IMPORTANT: No additional bug fixes or documentation updates will be released for this version. For the latest information, see the current release documentation.

›

Appendix C: Breaking Changes

edit

A newer version is available. Check out the latest documentation.

Appendix C: Breaking Changes

edit

For clarity, we always list any breaking changes at the top of the release notes for each version.

Deprecations in 8.18

edit

The following functionality has been deprecated in elasticsearch-hadoop 8.18 and will be removed in a future version. While this won’t have an immediate impact on your applications, we strongly encourage you take the described steps to update your code after upgrading to 8.18.

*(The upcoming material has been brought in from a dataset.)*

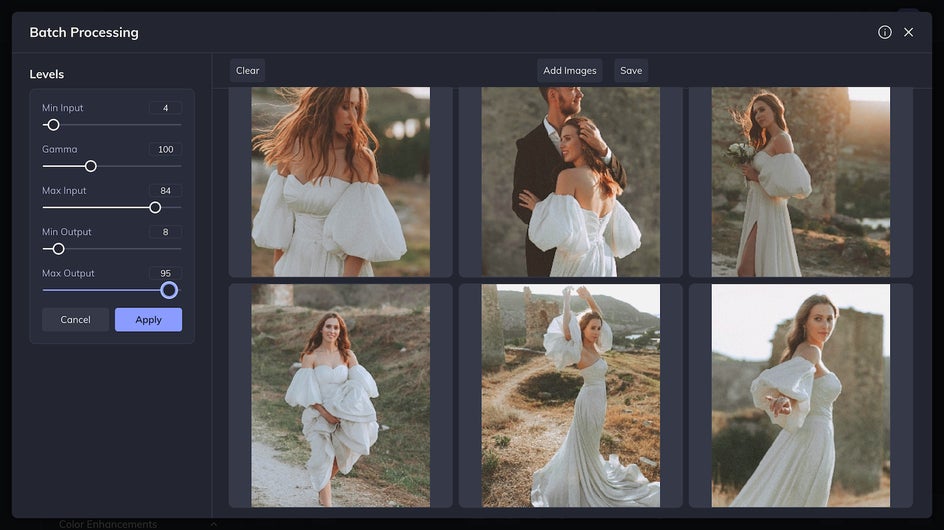Edit the Max Input value field showing 84
Screen dimensions: 944x530
tap(166, 190)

Spark 2.x support is deprecated

edit

Spark 2.x is no longer maintained. Spark 3 is still supported.

Breaking Changes in 8.9

edit

Removal of supported technologies in 8.9

edit

Support for the following less popular technologies has been removed in elasticsearch-hadoop 8.9.

Spark 1.x (Spark 2.x and 3.x are still supported)
Scala 2.10 support for Spark 2.x (Scala 2.11 and higher are still supported)
Apache Pig
Apache Storm

Breaking Changes in 8.0

edit

The default scroll size is now `1000`

edit

We’ve increased the es.scroll.size default from 50 to 1000. If you deploy ES-hadoop in a low memory environment, consider lowering es.scroll.size to avoid issues.

Deprecations in 8.0

edit

The following functionality has been deprecated in elasticsearch-hadoop 8.0 and will be removed in a future version. While this won’t have an immediate impact on your applications, we strongly encourage you take the described steps to update your code after upgrading to 8.0.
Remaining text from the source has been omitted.